TASK TO CARRY OUT:
Without pictures, repeat the lines of the entries from the one containing "598x378 pixels." through the last, both ends included, and nothing else.
....
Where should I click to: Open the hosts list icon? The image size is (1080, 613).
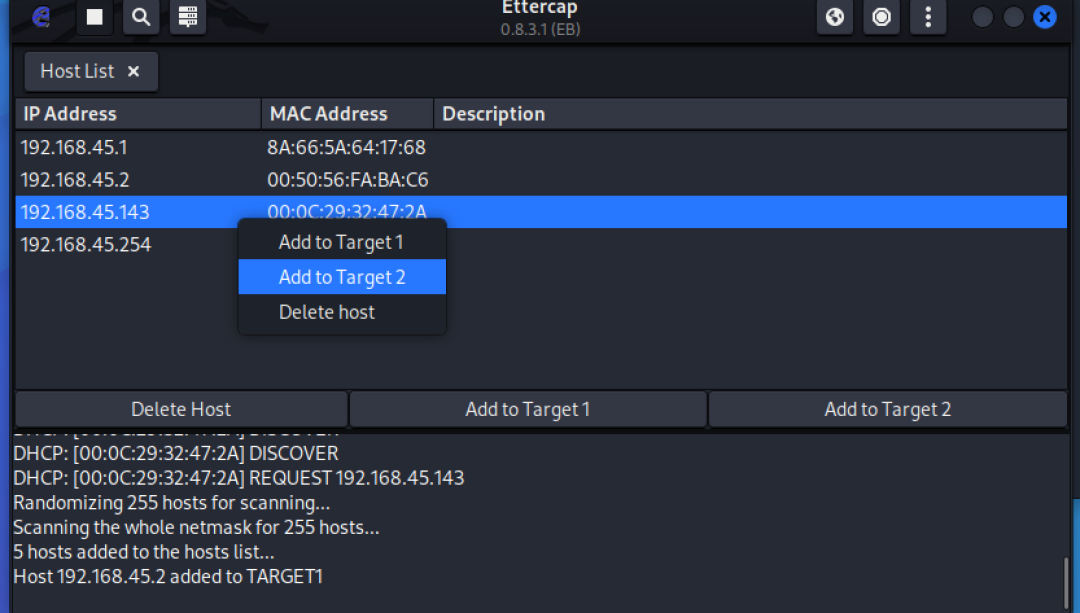click(x=187, y=16)
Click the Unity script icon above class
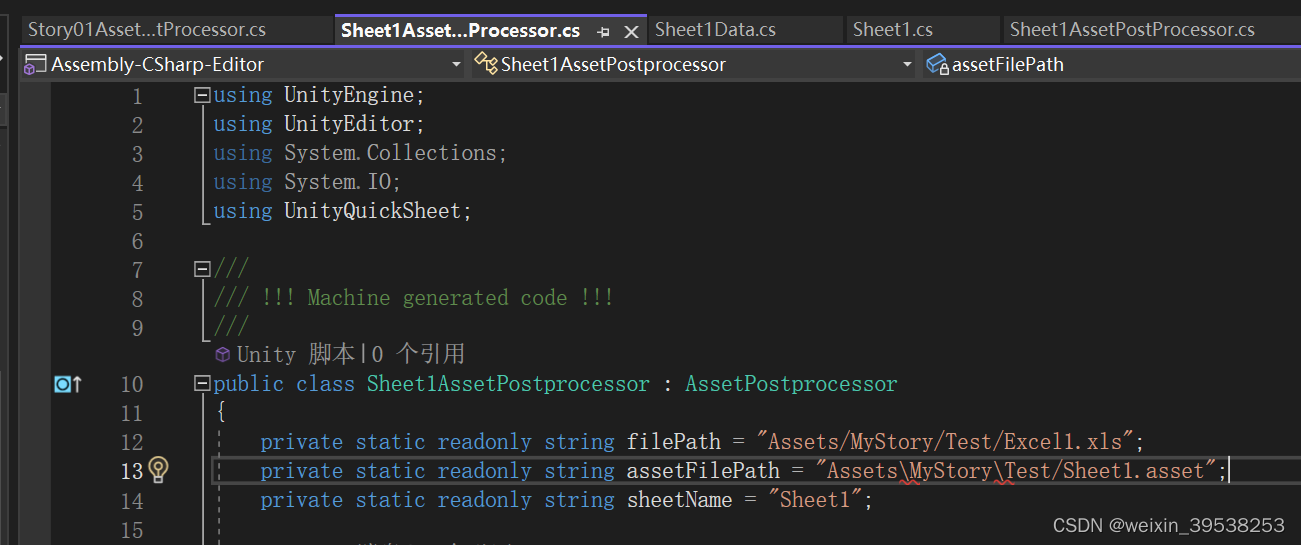The height and width of the screenshot is (545, 1301). click(223, 354)
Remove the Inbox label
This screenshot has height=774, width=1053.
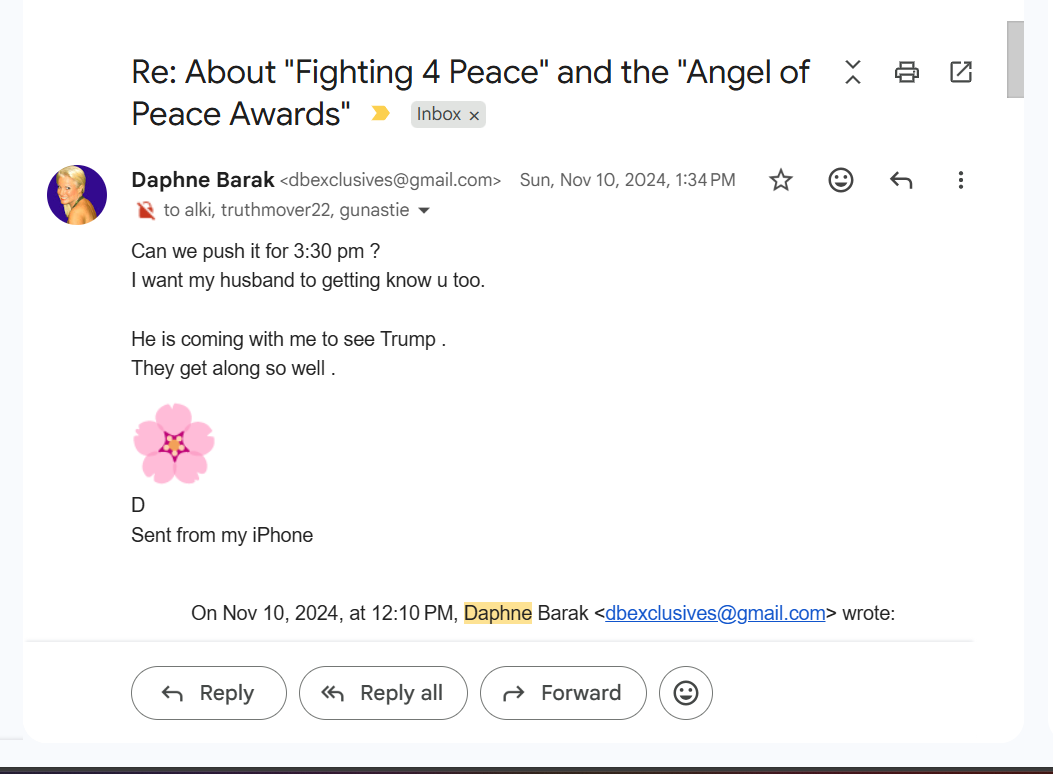(x=475, y=116)
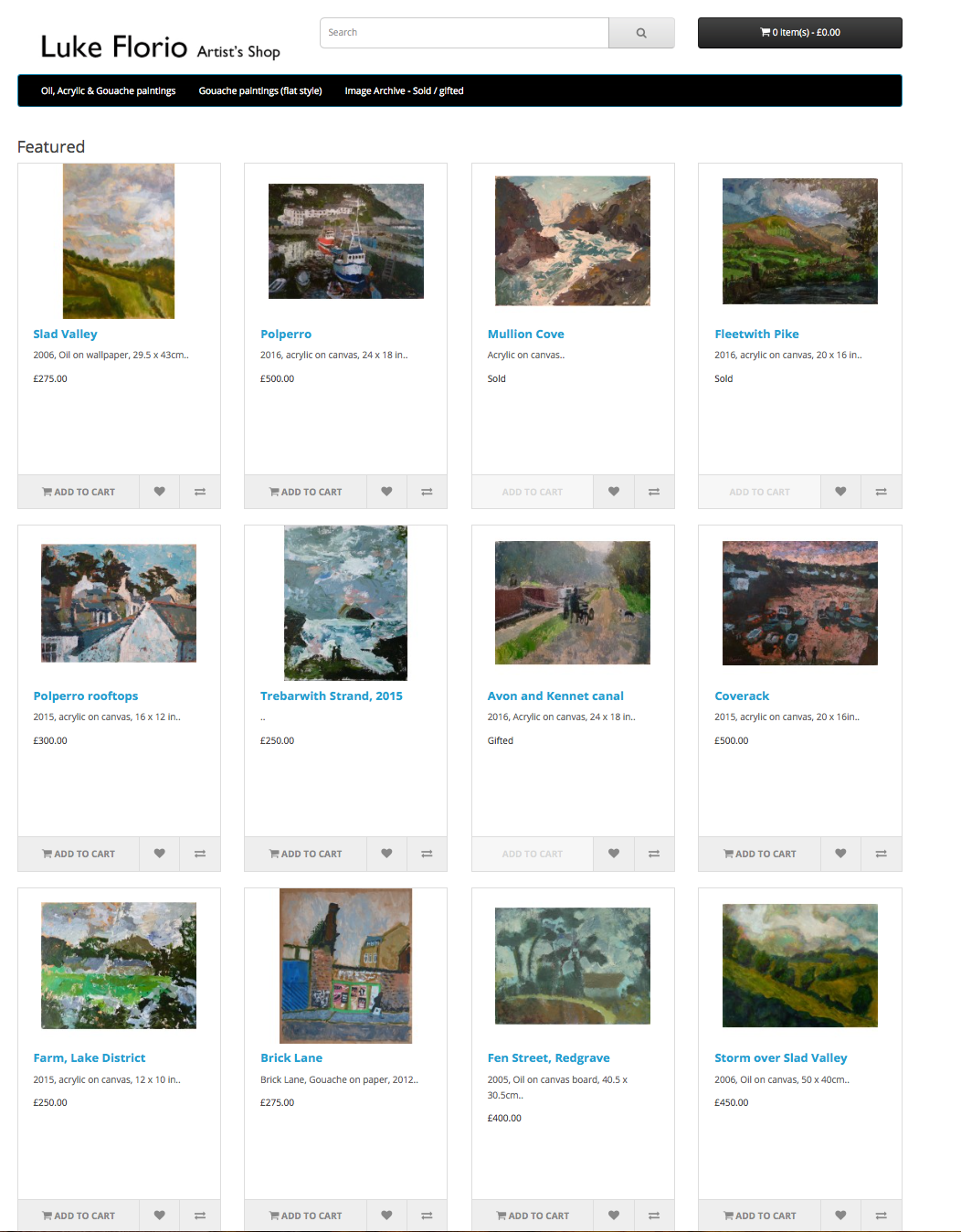961x1232 pixels.
Task: Open Gouache paintings (flat style) menu
Action: 260,90
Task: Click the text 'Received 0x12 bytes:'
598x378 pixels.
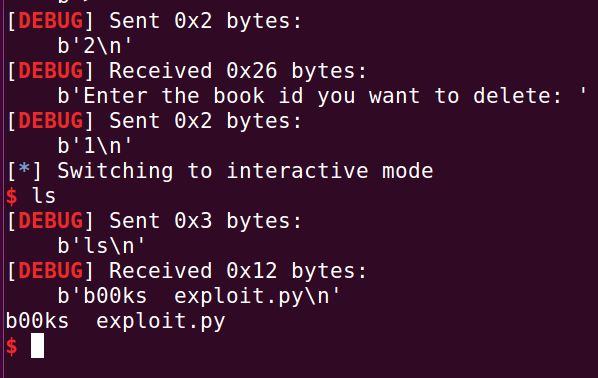Action: 238,271
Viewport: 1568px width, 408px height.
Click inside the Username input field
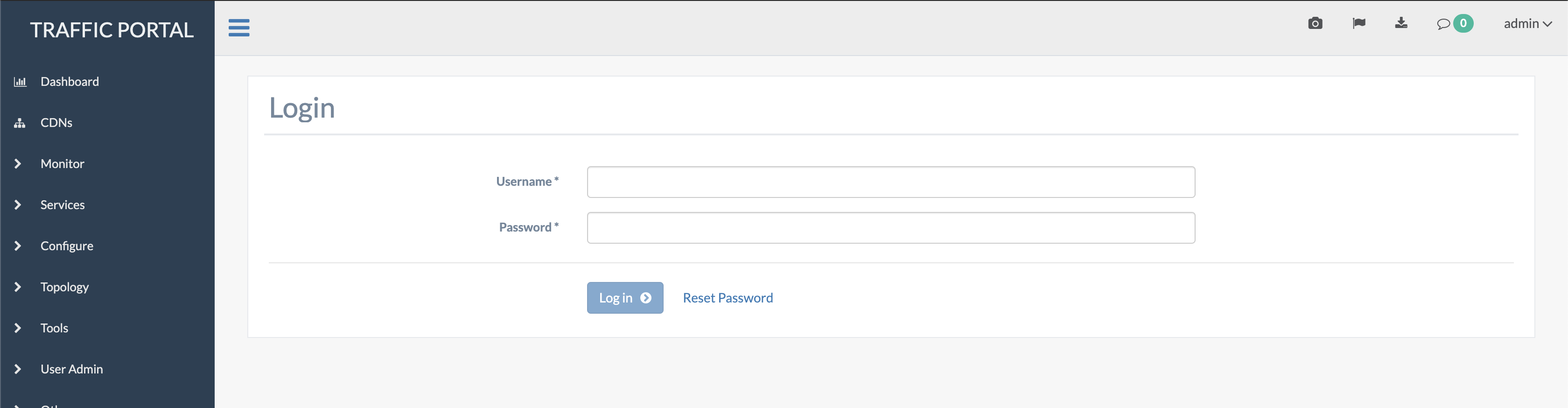890,182
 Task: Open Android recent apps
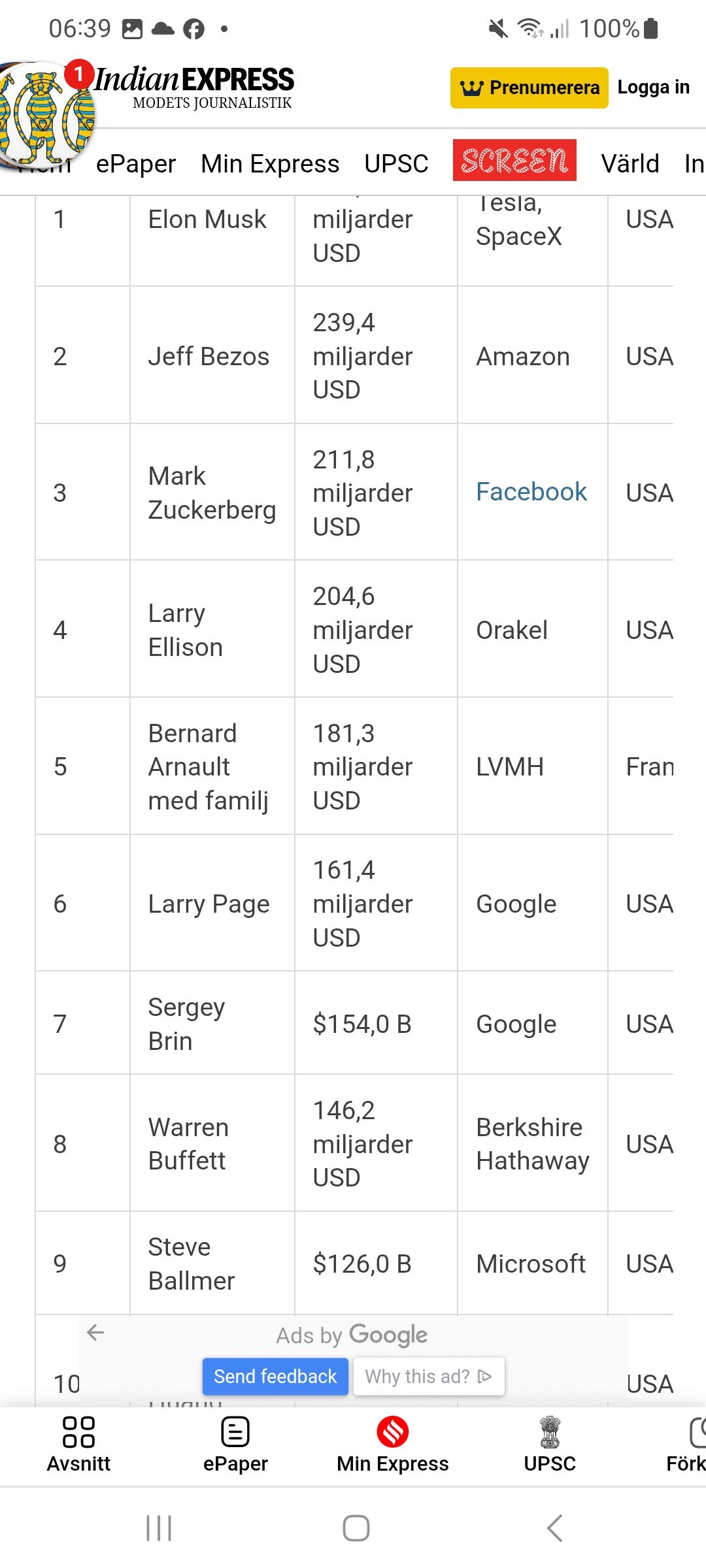159,1528
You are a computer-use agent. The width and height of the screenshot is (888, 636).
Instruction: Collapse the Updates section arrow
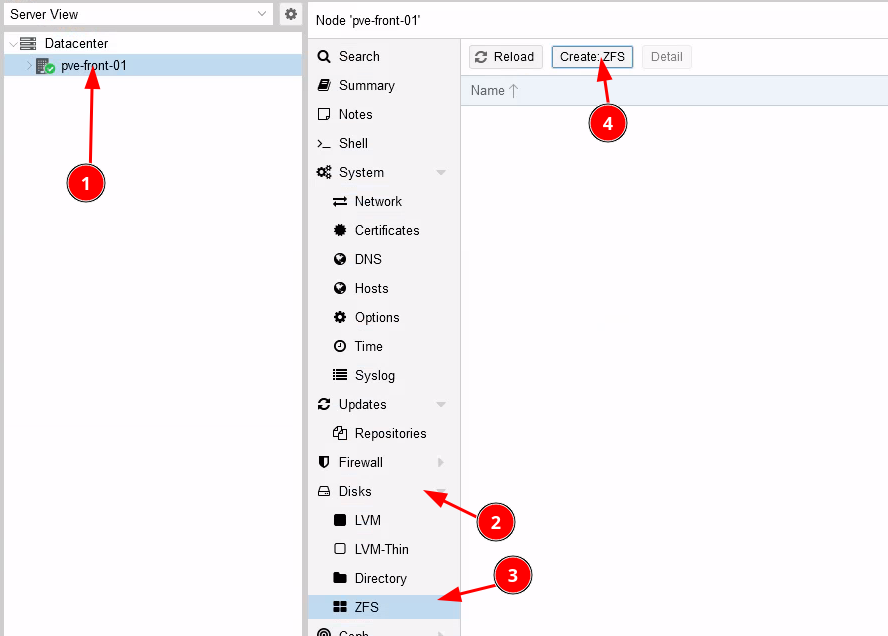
....
WRITTEN ANSWER:
598x378 pixels.
Action: 238,271
Viewport: 1568px width, 408px height.
Click inside the Username input field
890,182
 Task: Open Android recent apps
159,1528
You are a computer-use agent. The width and height of the screenshot is (888, 636).
Instruction: Collapse the Updates section arrow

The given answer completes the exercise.